If you have read much of this blog, you will know that I am interested in permaculture and using this approach for designing systems in my gardening and elsewhere. Often, in the permaculture world, one finds reference to no-dig systems. The idea is that, in nature, productive systems are able to establish and thrive without any turning of the soil like we use in traditional gardening and agriculture. In order to emulate natural systems, the principle is that organic matter applied to the surface of the soil becomes incorporated into the soil structure by the action of worms and other soil fauna; just like it would in a woodland.

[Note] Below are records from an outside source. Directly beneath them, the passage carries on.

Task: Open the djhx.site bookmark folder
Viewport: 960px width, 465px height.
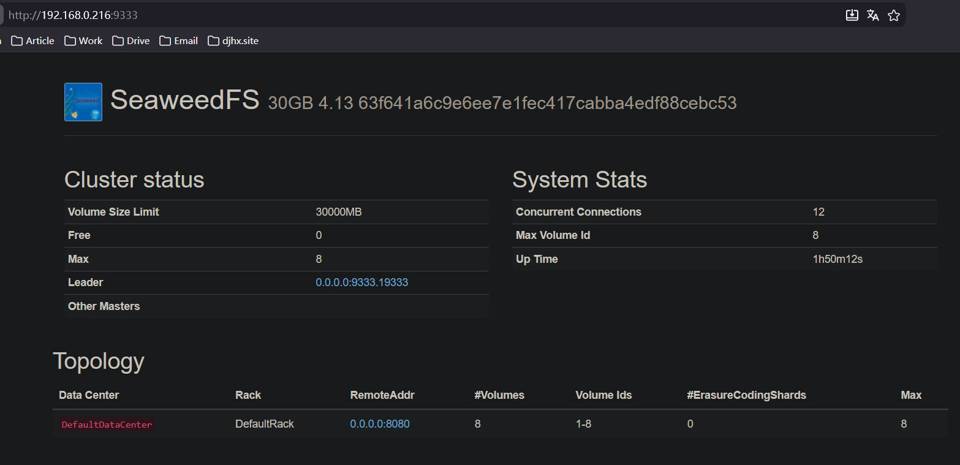Action: 233,41
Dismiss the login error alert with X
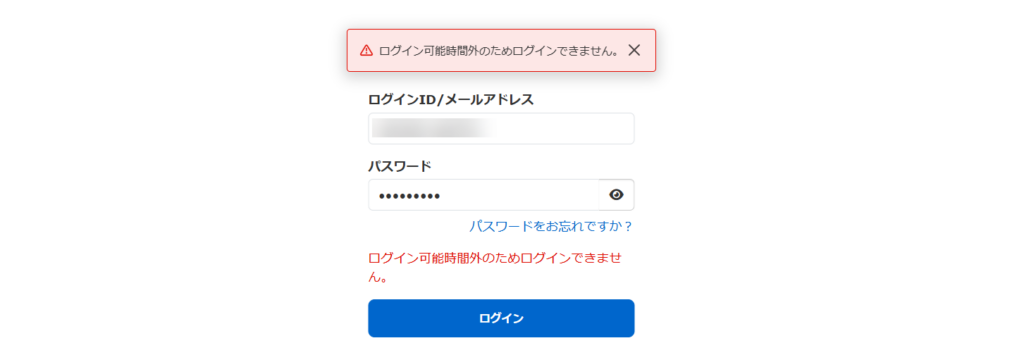Viewport: 1024px width, 362px height. coord(633,50)
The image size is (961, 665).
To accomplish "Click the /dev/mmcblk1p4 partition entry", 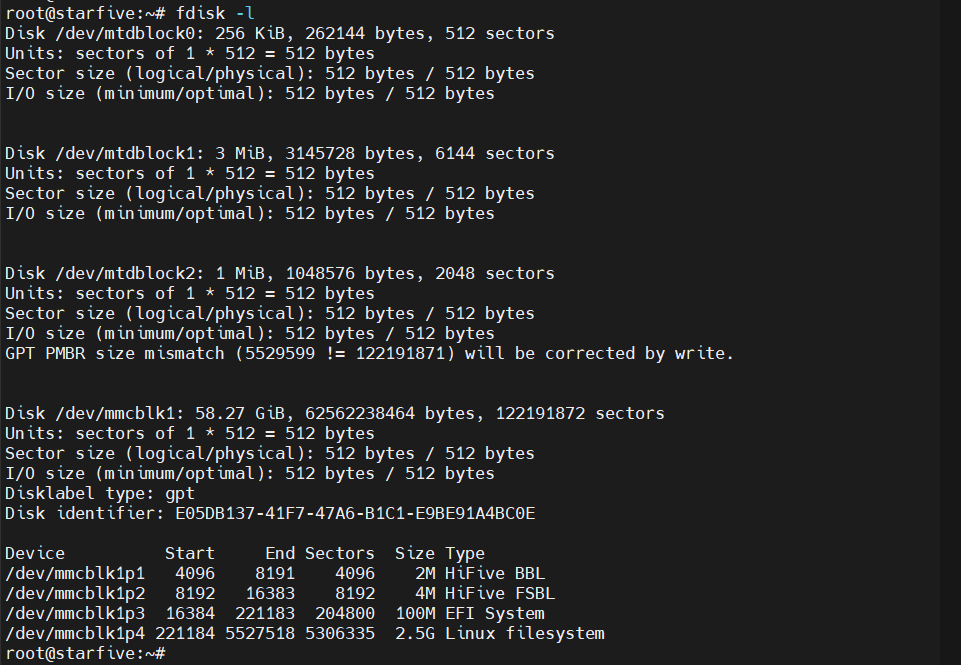I will [75, 633].
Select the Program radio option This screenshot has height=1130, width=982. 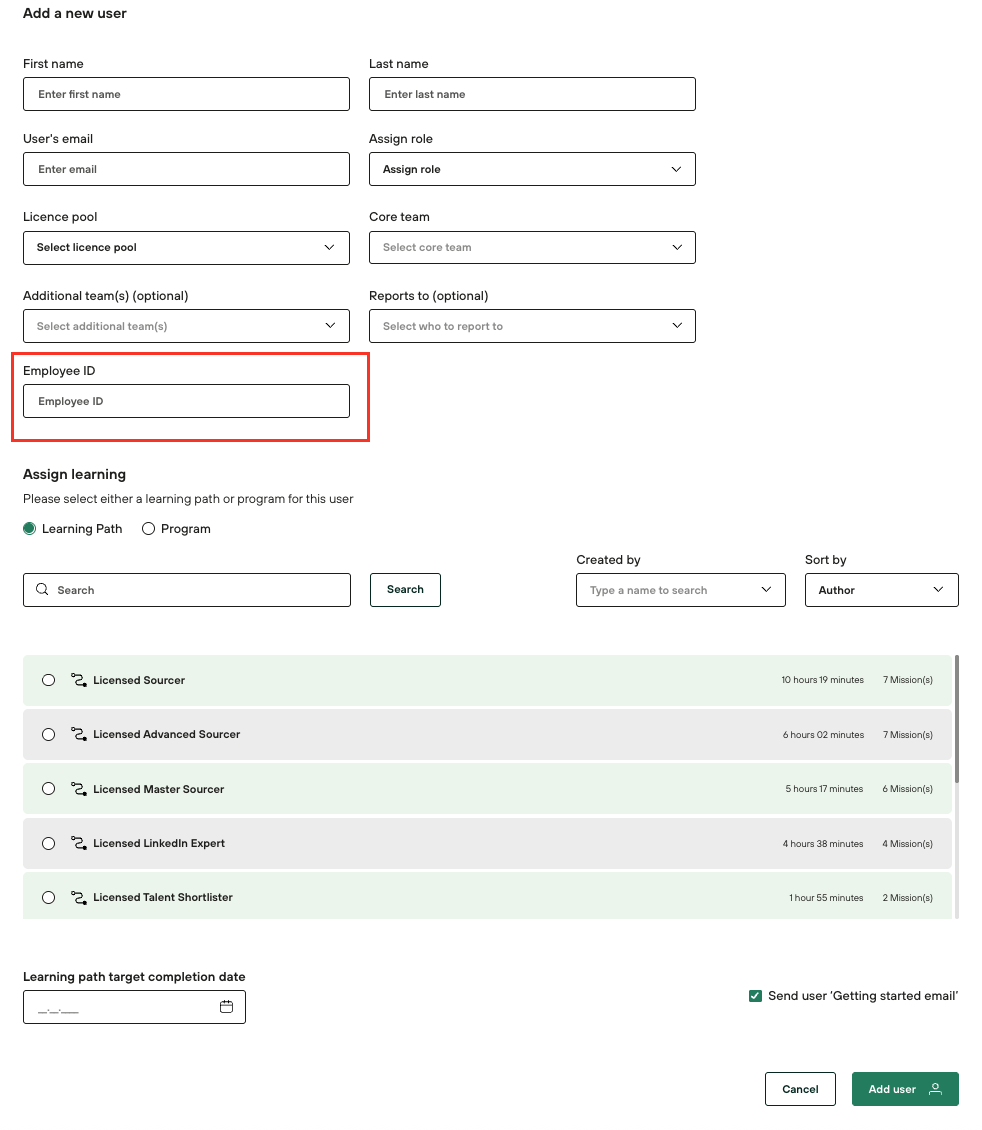coord(149,529)
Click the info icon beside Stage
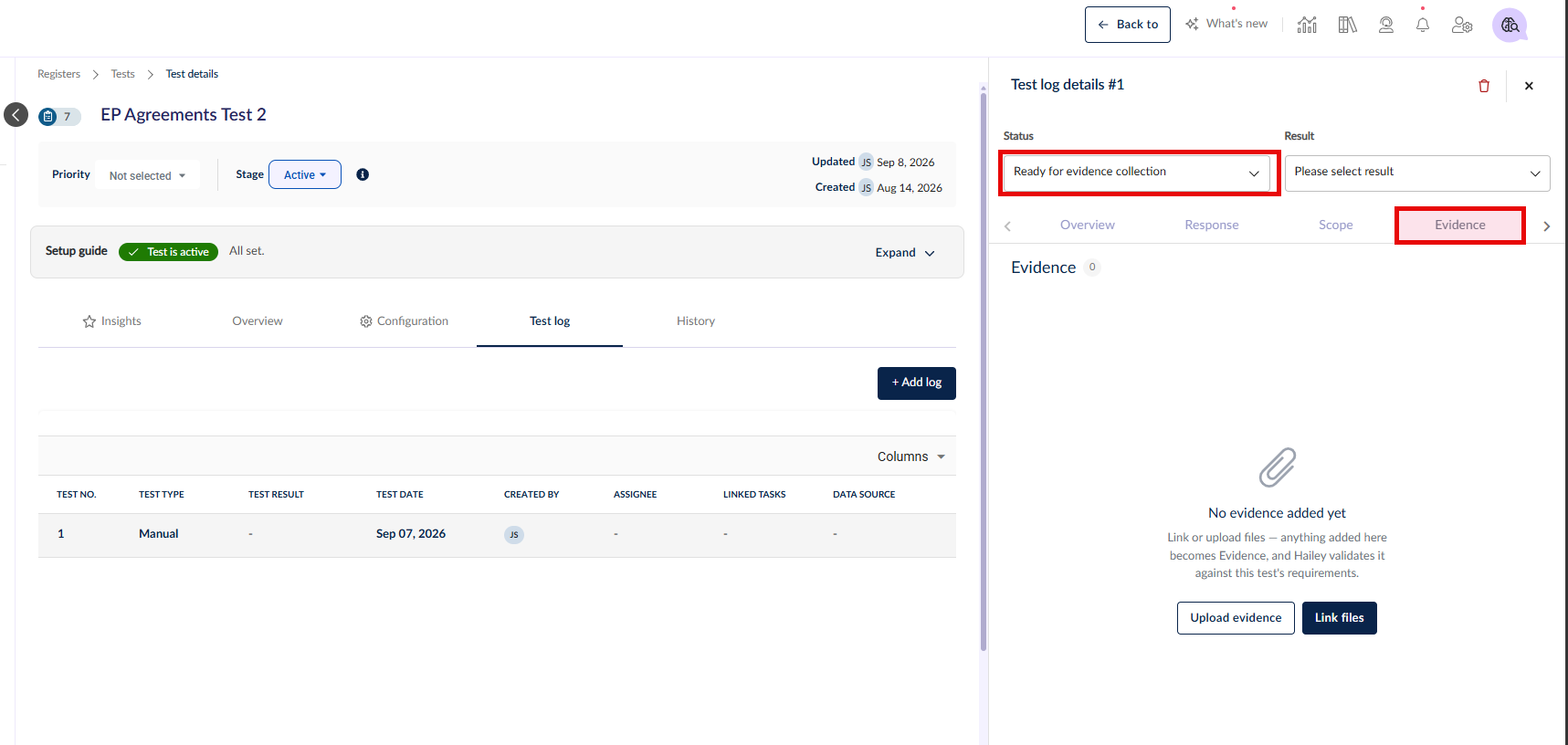1568x745 pixels. pos(363,174)
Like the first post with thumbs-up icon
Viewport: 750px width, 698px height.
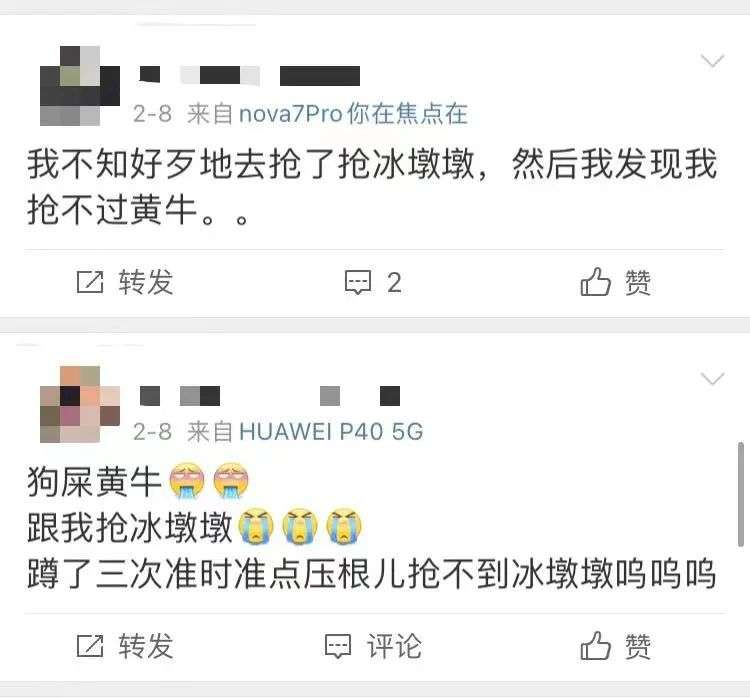click(x=596, y=281)
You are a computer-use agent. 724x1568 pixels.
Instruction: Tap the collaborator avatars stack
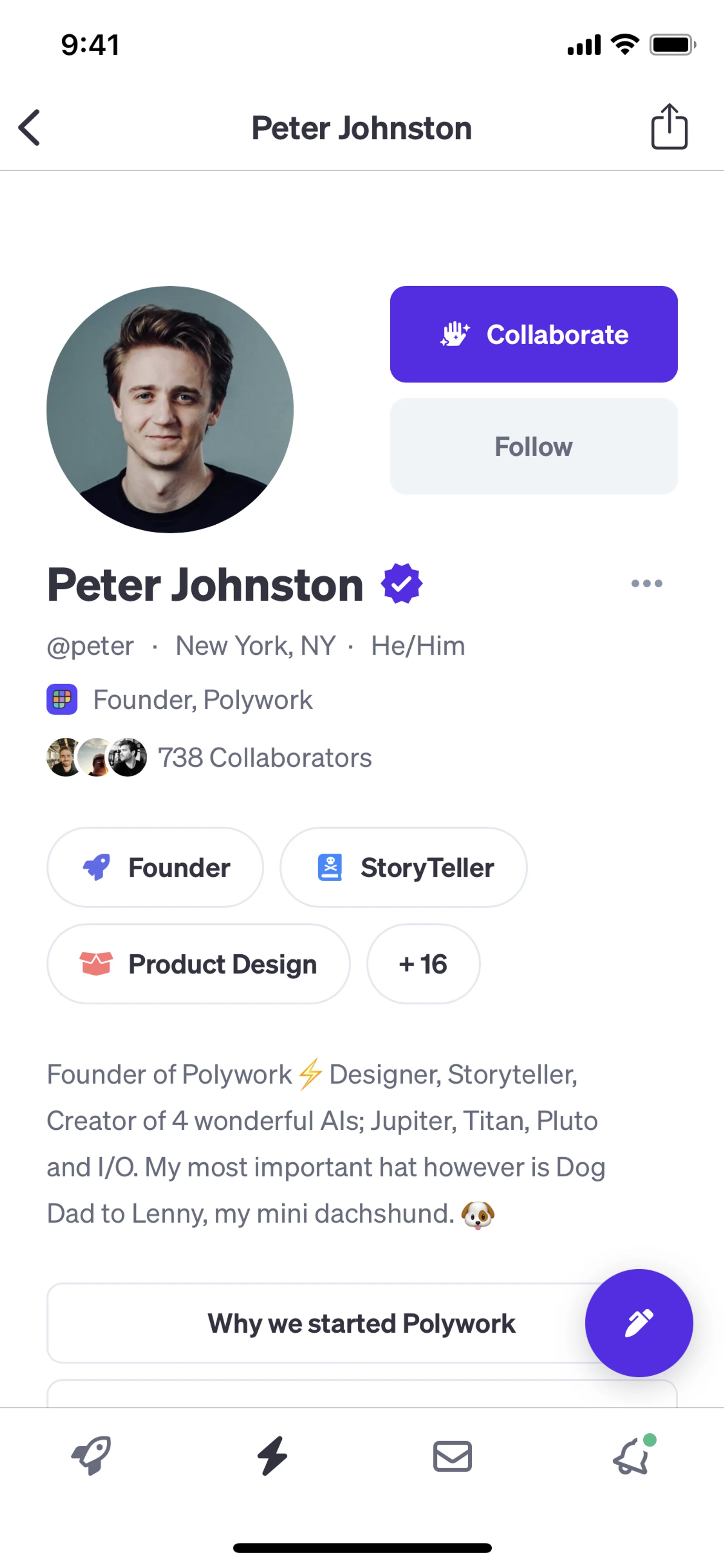(97, 758)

Woodlands produce organic matter that is incorporated into the soil by the fauna
The theory is sound, but in practice it may not be the best option. Natural systems have no ‘agenda’ – the vegetation that develops on a soil is the one that can thrive there. When we garden, however, we have specific aims and a specific time frame: it’s no good having to wait for 30 years for a deep fertile soil to develop when we need to feed ourselves now. Usually the reason for digging is to loosen the soil and to incorporate organic matter. It is true that, in some soils, worms and other soil animals can do this quite quickly, but it is not the case for all soils, as Deano has demonstrated with his heavy clay soil. Clay is a valuable component of soils as it is mineral-rich, but it is also sticky, impedes drainage and dries rock hard, and when it is abundant in soil, it creates a difficult environment for worms. Its presence is to be valued but, like most things, in moderation. Other components of soil – sand, silt, organic matter, water and air – are also important. The addition of organic matter to a heavy clay soil can help to improve aeration, fertility (including the release of chemical elements from the clay) and drainage. Given enough time, worms will do the mixing for you, but if you need it to happen this year, then some mechanical incorporation is the answer.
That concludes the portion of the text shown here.